Get Started with Hadoop and Bigdata

Course Info

Apache Hadoop is an open source software framework for storage and large scale processing of data-sets on clusters of commodity hardware. Hadoop is an Apache top-level project being built and used by a global community of contributors and users. Hadoop was created by Doug Cutting and Mike Cafarella in 2005. It was originally developed to support distribution for the Nutch search engine project. Doug, who was working at Yahoo! at the time and is now Chief Architect of Cloudera, named the project after his son's toy elephant.

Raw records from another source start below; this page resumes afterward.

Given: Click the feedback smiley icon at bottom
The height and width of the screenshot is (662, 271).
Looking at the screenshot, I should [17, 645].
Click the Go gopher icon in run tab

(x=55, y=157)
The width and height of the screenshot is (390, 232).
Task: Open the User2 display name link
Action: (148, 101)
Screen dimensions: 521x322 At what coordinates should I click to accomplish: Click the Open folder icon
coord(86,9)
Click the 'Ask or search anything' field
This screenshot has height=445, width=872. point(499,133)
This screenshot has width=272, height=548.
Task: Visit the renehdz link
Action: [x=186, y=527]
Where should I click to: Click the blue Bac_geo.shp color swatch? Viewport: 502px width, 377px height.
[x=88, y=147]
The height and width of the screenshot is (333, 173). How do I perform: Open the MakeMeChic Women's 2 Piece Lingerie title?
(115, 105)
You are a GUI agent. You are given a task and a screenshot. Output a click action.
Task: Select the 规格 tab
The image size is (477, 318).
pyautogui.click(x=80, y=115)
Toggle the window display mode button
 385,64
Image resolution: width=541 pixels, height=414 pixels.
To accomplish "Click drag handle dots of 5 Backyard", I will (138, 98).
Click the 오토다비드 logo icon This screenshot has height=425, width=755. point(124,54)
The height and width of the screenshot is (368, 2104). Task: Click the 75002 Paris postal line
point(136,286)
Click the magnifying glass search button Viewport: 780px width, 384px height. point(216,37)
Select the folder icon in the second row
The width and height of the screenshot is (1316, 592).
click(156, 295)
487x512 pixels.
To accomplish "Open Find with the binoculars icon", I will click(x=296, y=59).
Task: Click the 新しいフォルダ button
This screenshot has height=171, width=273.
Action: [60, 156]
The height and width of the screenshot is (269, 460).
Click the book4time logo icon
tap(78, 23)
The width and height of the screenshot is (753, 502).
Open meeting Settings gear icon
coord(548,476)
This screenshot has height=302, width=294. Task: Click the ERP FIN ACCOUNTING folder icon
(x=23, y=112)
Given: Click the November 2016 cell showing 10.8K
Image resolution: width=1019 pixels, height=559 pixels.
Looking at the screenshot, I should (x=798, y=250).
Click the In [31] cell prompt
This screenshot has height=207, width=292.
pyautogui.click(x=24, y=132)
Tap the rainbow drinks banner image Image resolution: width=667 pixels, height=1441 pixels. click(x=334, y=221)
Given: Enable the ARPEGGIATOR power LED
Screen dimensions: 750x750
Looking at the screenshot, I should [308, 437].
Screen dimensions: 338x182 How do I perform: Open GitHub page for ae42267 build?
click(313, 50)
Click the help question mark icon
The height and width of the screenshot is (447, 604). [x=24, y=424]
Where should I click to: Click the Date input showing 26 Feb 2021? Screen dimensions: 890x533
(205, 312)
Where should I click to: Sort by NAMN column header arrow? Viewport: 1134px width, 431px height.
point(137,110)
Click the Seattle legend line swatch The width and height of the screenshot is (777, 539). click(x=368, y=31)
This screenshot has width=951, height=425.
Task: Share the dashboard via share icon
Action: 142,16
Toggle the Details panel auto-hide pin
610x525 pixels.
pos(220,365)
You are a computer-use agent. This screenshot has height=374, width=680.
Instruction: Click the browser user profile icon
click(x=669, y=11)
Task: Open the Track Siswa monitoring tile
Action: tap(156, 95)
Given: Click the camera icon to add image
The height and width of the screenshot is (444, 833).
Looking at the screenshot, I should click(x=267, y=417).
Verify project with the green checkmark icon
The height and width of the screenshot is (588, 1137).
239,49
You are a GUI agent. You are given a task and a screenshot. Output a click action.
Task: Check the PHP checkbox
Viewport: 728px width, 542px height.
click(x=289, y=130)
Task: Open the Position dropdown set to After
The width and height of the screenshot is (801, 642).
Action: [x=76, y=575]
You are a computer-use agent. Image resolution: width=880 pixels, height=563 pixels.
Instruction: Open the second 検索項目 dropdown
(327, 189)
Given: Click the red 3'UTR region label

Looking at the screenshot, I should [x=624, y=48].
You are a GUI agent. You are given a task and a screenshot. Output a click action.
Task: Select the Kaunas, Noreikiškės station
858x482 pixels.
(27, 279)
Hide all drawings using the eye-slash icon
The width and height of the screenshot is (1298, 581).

Hadoop Common: contains libraries and utilities needed by other Hadoop modules

Hadoop Distributed File System (HDFS): a distributed file-system that stores data on the commodity machines, providing very high aggregate bandwidth across the cluster

Hadoop YARN: a resource-management platform responsible for managing compute resources in clusters and using them for scheduling of users' applications

Hadoop MapReduce: a programming model for large scale data processing

All the modules in Hadoop are designed with a fundamental assumption that hardware failures (of individual machines, or racks of machines) are common and thus should be automatically handled in software by the framework. Apache Hadoop's MapReduce and HDFS components originally derived respectively from Google's MapReduce and Google File System (GFS) papers.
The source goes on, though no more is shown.